Today, those critics are getting an unusual hearing in the journal Nature, which is publishing two critiques of the Oregon research as well as a lengthy reply from Mitalipov and 31 of his coworkers in South Korea, China, and the Salk Institute in La Jolla, California.
The scientific sparring centers on CRISPR’s well-known tendency to introduce unseen damage into a cell’s DNA.
Such damage is always difficult to detect and even more so when dealing with days-old human embryos, made up of a dozen cells and so small as to be invisible to the naked eye.
Paul Thomas, a mouse geneticist at the University of Adelaide, and author of one of the reports taking aim at Mitalipov’s results, raised the specter of children born with terrible birth defects should CRISPR errors, such as deleted genes, go undetected.
“Failure to detect large deletions could lead to disastrous outcomes in potential clinical applications,” Thomas wrote, adding that the need for better ways to measure what CRISPR really does to embryos “cannot be overstated.”

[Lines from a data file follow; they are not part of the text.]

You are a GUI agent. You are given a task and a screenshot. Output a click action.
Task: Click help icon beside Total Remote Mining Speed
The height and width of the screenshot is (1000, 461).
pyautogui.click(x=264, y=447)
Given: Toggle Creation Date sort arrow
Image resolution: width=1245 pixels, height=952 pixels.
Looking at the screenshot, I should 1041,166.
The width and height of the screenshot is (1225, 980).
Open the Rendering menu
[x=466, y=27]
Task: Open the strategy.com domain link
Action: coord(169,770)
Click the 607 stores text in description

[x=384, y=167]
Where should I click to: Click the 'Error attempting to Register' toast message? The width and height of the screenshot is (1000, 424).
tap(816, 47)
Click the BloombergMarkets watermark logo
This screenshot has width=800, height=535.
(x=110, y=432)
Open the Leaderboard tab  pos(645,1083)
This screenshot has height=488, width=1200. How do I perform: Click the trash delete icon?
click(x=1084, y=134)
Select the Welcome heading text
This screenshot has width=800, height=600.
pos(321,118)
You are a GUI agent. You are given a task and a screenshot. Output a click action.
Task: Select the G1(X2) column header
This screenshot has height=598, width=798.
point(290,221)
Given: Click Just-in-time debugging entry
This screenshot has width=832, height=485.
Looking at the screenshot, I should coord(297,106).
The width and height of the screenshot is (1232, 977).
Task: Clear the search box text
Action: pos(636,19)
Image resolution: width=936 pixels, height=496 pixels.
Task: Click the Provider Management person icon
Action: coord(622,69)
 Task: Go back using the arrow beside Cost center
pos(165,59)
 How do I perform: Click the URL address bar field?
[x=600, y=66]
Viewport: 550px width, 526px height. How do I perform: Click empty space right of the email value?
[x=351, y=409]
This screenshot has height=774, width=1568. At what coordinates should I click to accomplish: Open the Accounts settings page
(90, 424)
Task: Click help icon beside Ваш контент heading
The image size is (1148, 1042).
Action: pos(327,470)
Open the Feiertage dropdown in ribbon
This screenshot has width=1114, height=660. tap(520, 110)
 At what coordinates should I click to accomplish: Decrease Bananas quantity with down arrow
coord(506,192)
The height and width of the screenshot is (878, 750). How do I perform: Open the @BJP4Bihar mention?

Mitalipov remains intent on proving that CRISPR can work safely on embryos. In an interview, Mitalipov said he believes it will take five to 10 years before the process is ready to attempt in an IVF center.
The revolutionary medical technology being pursued is a way to adjust an embryo’s DNA to remove disease risks. It is sometimes called germline gene editing because any DNA fixes a baby is born with would then be passed down to future generations through that person’s germ cells, the egg or sperm.
For its initial research, the Oregon team recruited women around Portland and paid them $5,000 each to undergo an egg retrieval. With those eggs the team created more than 160 embryos for CRISPR experiments.
Mitalipov said his Oregon center continues to obtain eggs in an ongoing effort to confirm his results and extend them in new directions.
Mitalipov declined to say how many embryos the center has made over the last year, but suggested his center is the only one in the world pursuing gene therapy for IVF embryos at a large scale.
Teams in China and the UK have also tried editing embryos with CRISPR. But those efforts are limited in scope and in many other countries embryo editing is restricted by law.
That has made it difficult for anyone to independently confirm Mitalipov’s findings in human embryos, Thomas says.
Normally, to edit a cell, scientists use CRISPR to slash open its DNA at a precise spot. If they also inject a correct copy of a gene, a cell can use this template to guide a successful replacement of faulty DNA.
Mitalipov’s surprise finding was that newly fertilized eggs ignored the templates he’d added to repair a gene mutation that causes hypertrophic cardiomyopathy, a heart ailment. Instead, he claimed, mutated DNA from the father’s sperm was corrected using the mother’s healthy version of the same gene.
Some skeptics, including Maria Jasin at Memorial Sloan Kettering Cancer Center, author of the second critique appearing in Nature, considered that a near biological impossibility. That is because immediately after fertilization the father’s DNA and that of the mother are each temporarily ensconced in separate nuclei.
If they aren’t physically touching, how could the repair possibly get made?
Doubts over the research gained purchase because there was a possibility Mitalipov’s initial report hadn’t fully ruled out. If CRISPR had accidentally deleted the father’s gene, instead of repairing it, it could have wrongly appeared that the procedure had been successful.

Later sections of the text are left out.